(Beginning of STUDY MATERIAL)

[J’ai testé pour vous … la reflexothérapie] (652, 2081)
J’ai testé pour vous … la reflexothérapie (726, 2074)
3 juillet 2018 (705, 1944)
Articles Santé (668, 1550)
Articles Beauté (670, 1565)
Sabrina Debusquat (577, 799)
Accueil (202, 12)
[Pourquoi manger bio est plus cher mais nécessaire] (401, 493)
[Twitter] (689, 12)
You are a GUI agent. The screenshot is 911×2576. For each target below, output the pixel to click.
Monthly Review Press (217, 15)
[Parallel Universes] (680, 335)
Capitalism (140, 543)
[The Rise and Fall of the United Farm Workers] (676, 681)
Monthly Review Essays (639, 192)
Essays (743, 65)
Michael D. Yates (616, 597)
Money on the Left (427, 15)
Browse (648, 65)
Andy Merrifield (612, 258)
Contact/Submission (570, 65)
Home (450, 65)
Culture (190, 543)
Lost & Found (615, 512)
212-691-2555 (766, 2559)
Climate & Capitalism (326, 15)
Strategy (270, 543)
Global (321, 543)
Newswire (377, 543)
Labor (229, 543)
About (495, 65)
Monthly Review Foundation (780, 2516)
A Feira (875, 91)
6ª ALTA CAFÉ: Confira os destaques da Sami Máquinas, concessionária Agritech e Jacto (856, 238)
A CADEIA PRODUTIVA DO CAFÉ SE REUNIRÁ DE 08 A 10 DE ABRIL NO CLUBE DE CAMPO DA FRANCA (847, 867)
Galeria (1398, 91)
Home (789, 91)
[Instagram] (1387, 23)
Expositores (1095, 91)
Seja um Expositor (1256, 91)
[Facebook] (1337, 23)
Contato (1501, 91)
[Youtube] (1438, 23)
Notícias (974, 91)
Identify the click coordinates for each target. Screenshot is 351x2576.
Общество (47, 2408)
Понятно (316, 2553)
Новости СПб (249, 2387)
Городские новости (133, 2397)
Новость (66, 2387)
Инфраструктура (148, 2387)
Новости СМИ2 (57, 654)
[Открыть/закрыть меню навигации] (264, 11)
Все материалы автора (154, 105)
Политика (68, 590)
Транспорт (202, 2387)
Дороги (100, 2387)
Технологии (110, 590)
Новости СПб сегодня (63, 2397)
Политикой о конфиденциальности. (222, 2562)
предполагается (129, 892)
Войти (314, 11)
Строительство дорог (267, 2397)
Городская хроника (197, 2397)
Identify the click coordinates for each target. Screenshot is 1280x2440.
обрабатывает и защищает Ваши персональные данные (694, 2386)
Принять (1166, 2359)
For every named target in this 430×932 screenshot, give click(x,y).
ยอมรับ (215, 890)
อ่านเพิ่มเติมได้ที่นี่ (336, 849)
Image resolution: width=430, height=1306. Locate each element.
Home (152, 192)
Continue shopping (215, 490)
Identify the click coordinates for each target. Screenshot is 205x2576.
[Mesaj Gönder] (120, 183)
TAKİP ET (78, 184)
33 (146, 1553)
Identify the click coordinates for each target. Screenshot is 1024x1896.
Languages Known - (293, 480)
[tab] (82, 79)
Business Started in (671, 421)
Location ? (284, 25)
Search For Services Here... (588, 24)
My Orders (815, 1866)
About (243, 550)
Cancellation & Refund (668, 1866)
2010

(End of STUDY MATERIAL)

HOW TO COMPLETE THIS TASK >> Beginning at the line that contains "Business Started in (671, 421)" and ending at the last line above, copy each line without any change.

TASK RESULT >>
Business Started in (671, 421)
Location ? (284, 25)
Search For Services Here... (588, 24)
My Orders (815, 1866)
About (243, 550)
Cancellation & Refund (668, 1866)
2010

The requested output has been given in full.